The purpose of this subclause is to assist the reader in applying the recommendations of this document to particular cases of interest in LED lighting. LEDs as a light source do not inherently flicker. Nevertheless. when coupled with their driving electronics, some (but not all) LED lighting products will exhibit more pronounced flicker than current fluorescent and incandescent lamps, even as high as high-pressure sodium (UPS) lamps. This study was undertaken to collect what is known about potential undesirable health eflcts of flicker especially urgent because government and industry studies project that LED lighting products will account for as much as 50% of the lighting market by the year 2020,
It is important to mention that, when dctcrmining the most suitable light source tr a specific application. flicker is only one condition that must be considered, along with factors such as luminous intensity and color metrics, power factor, electromagnetic fields of the driver circuitry, audio noise of chokes. total harmonic distortion metrics, reliability and life metrics, energy saving, cost, lighting application. etc. The scope of this document, though, is to emphasize flicker performance. It is beyond the scope of IEEE Std 1789 to explain many of these other design aspects, but they may also be important in making lighting decisions.

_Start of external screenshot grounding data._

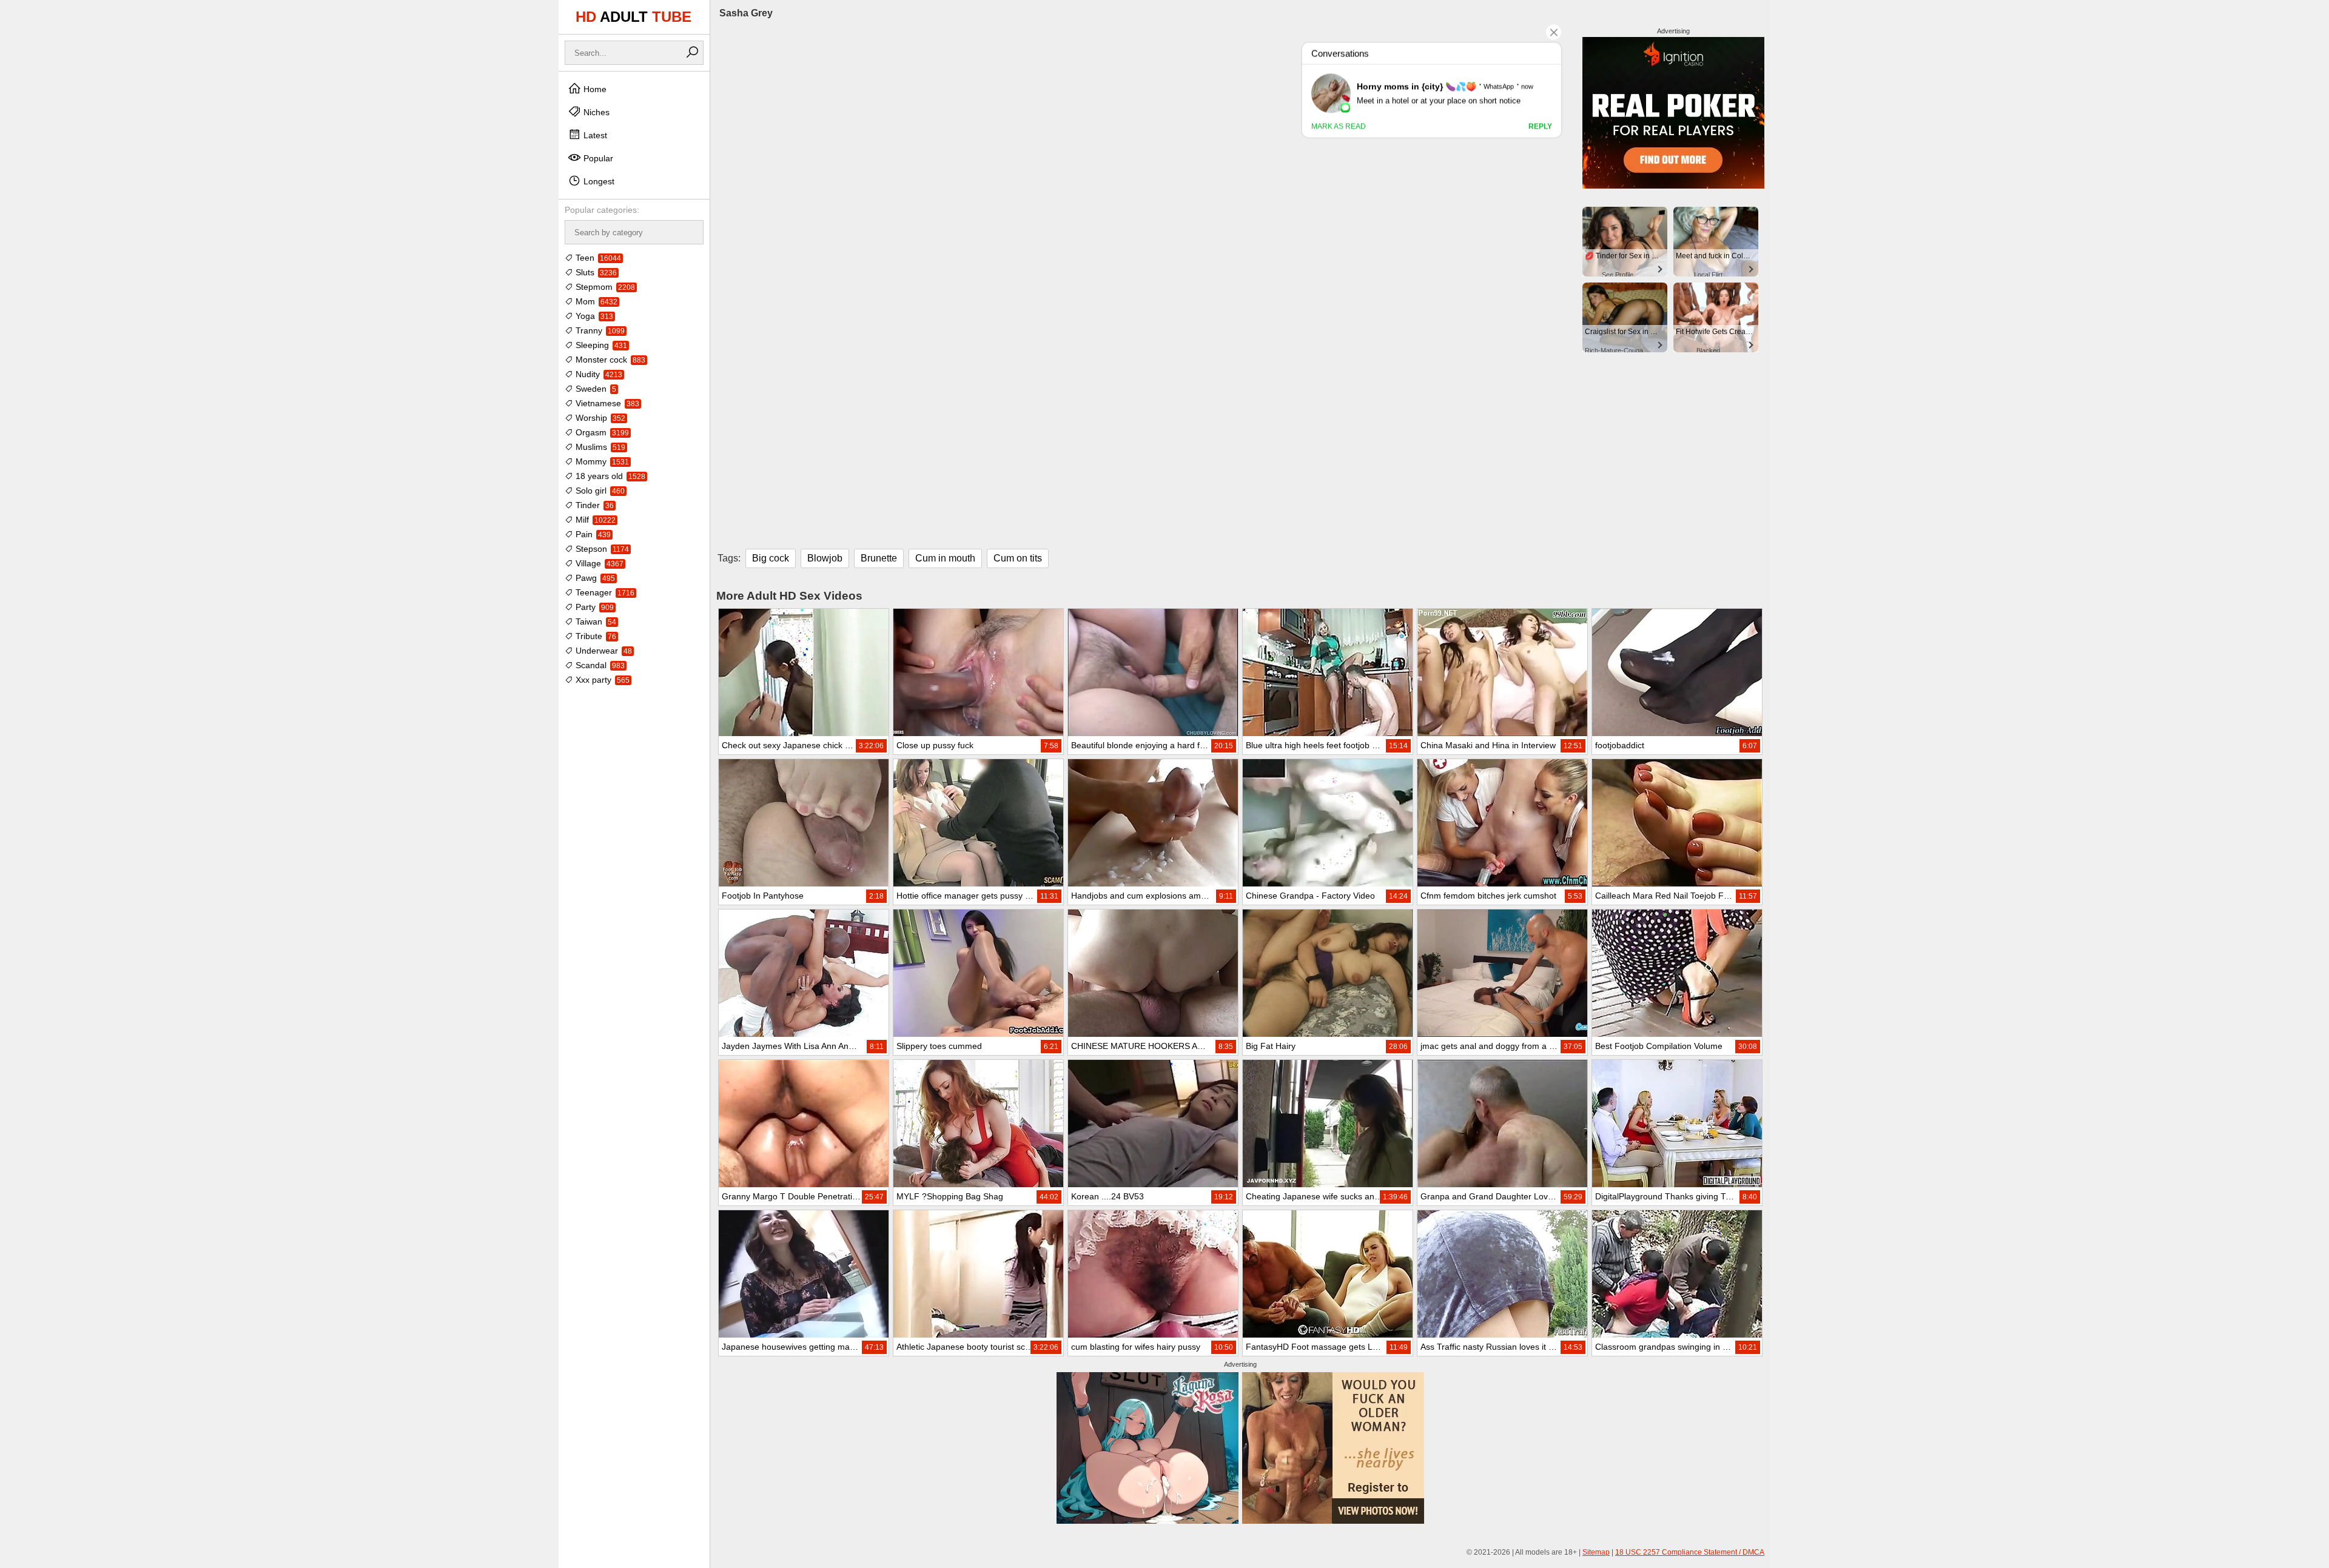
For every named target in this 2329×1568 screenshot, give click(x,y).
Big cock (770, 558)
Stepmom (604, 287)
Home (594, 89)
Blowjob (824, 558)
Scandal (599, 665)
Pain (592, 534)
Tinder (593, 505)
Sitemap (1596, 1552)
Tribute (594, 636)
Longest (597, 181)
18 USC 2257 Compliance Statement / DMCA (1689, 1552)
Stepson (601, 549)
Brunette (879, 558)
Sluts (595, 272)
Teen (597, 258)
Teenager (603, 592)
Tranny (599, 330)
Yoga (593, 316)
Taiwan (594, 621)
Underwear (602, 650)
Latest (594, 135)
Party (593, 607)
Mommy (601, 461)
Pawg (594, 578)
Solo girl (599, 490)
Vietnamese (606, 403)
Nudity (597, 374)
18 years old (609, 476)
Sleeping (600, 345)
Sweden (594, 389)
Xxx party (601, 680)
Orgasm (601, 432)
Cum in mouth (945, 558)
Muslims (599, 447)
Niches (595, 112)
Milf (594, 519)
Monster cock (609, 359)
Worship (599, 418)
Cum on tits (1017, 558)
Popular (597, 158)
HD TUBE (633, 16)
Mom (595, 301)
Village (598, 563)
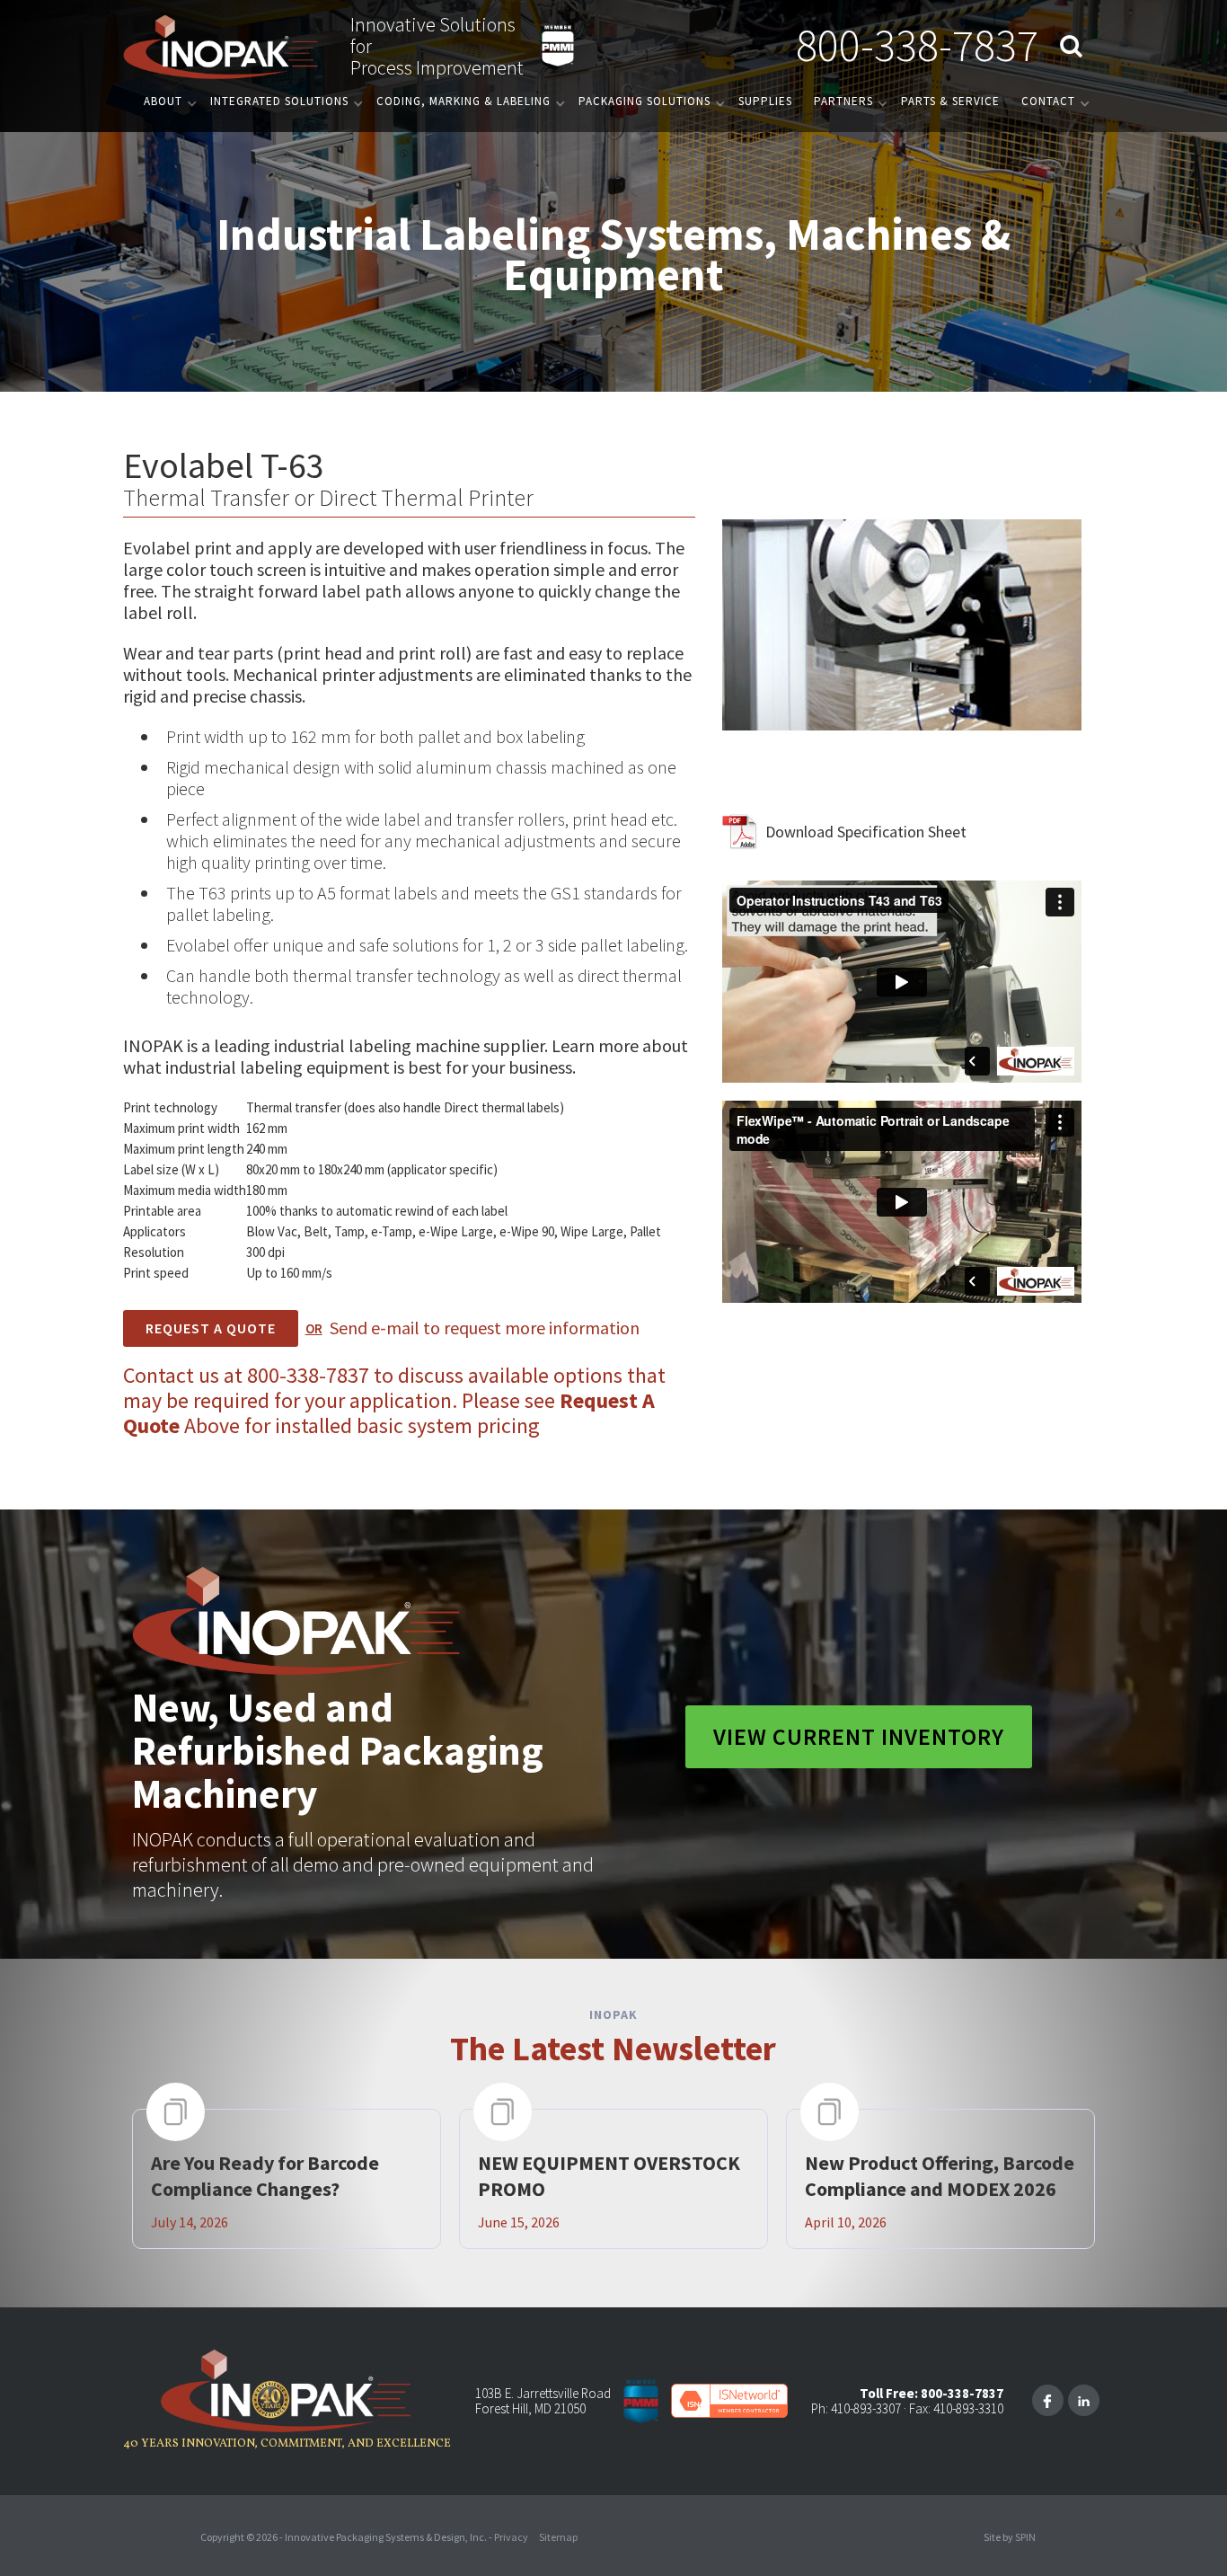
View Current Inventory (858, 1736)
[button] (166, 101)
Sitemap (558, 2537)
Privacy (511, 2537)
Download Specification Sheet (866, 831)
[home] (221, 46)
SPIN (1025, 2537)
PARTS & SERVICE (950, 101)
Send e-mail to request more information (485, 1327)
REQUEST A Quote (211, 1328)
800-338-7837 (917, 45)
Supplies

This document provides recommended practices that can help mitigate the risk of possible adverse biological effects of flicker in LED lighting. The recommended practices are suitable for all LED lighting in general illumination. In other words, this document does not separate the discussion into different lighting applications and then create recommended practices for each of the lighting application circumstances. The reasons for this approach are extensively discussed in Clause 7 and Clause 8. However, it could be the next step for other organizations to develop lighting-application-specific recommended practices. This may be within the scope of other certification and standards groups. such as CIE, lEA 4E Solid State Lighting group. ISO TC 274, ENERGY STAR, CALIPER. etc. A logical next step would be for these bodies to use this IEEE document to help develop particular standards that may include lightingspecific applications, weighing such matters as adaptation luminance, color, tasks. etc. The end of Clause 8 further clarifies this idea and urges the lighting community to continue to expand guidelines for flicker in LED lighting.IEEE 1789 pdf download.